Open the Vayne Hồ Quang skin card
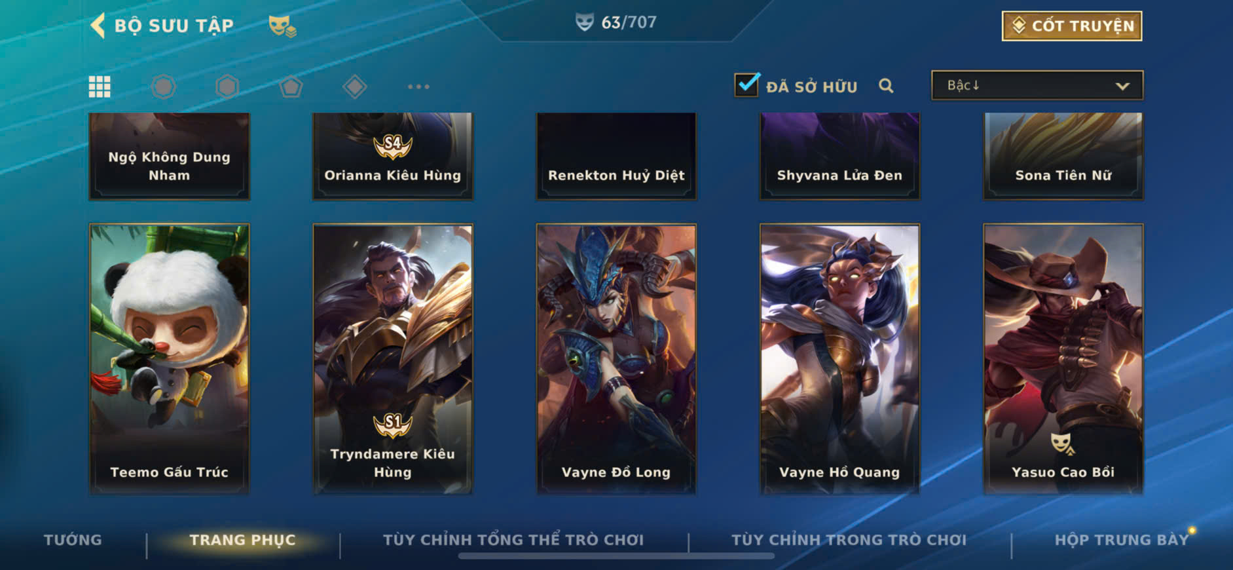The image size is (1233, 570). point(839,359)
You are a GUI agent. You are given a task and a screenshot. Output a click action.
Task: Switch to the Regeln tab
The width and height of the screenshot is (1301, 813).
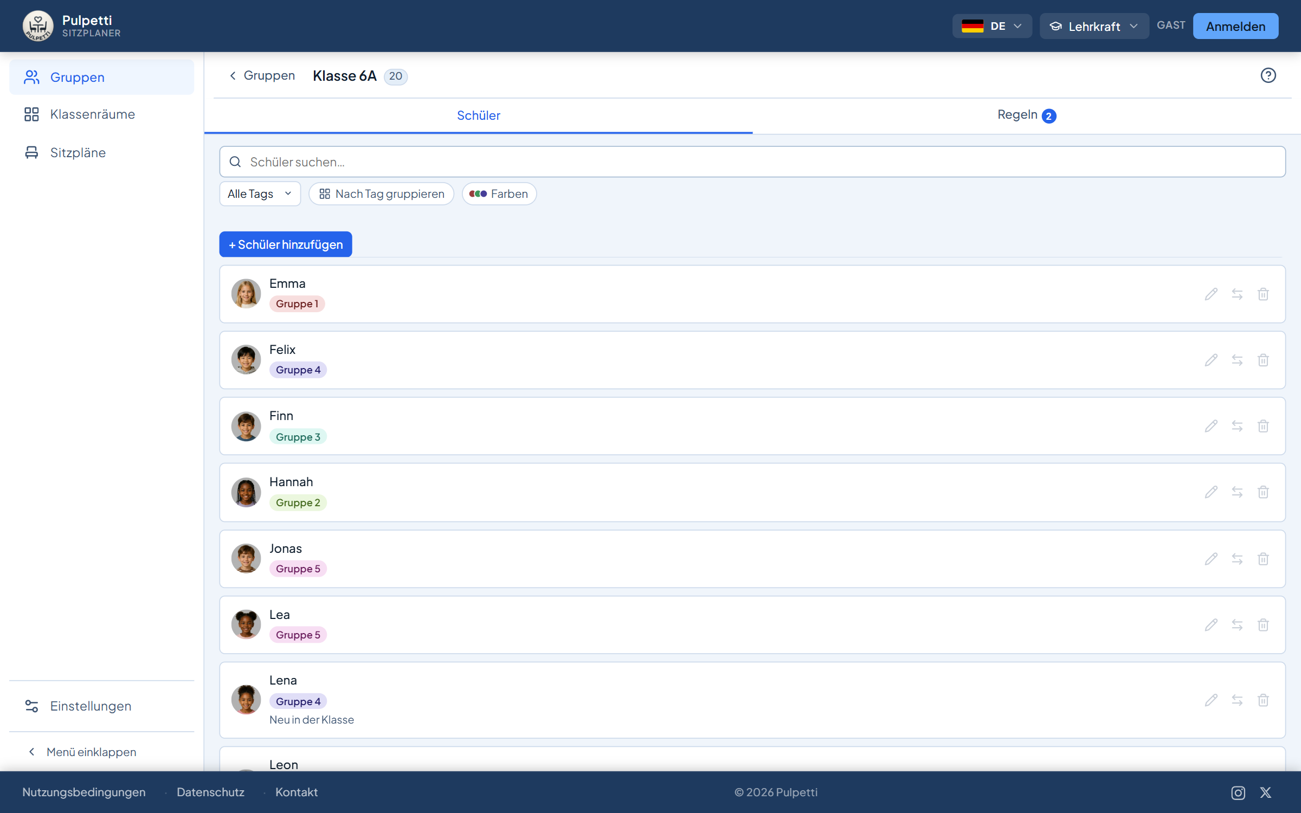coord(1026,115)
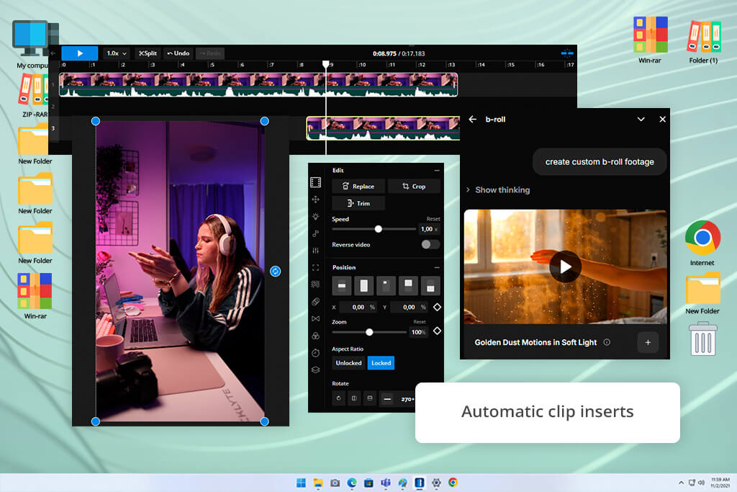Select the video filmstrip tab icon
The image size is (737, 492).
pyautogui.click(x=316, y=182)
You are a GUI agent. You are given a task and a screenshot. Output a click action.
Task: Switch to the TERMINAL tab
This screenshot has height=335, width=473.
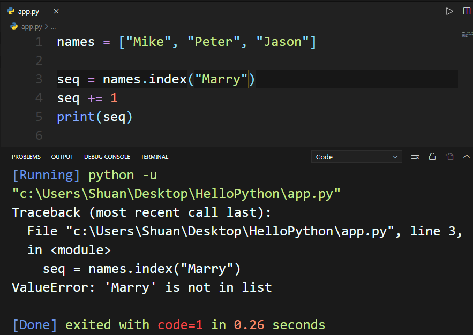(x=154, y=157)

# # # # # # #

→ **WHAT THIS TASK INVOLVES**:
Locate every line in the items above that contains the string "width", and copy each of those lines in full.

→ **FULL SOLUTION**:
The width and height of the screenshot is (1301, 813).
This screenshot has height=335, width=473.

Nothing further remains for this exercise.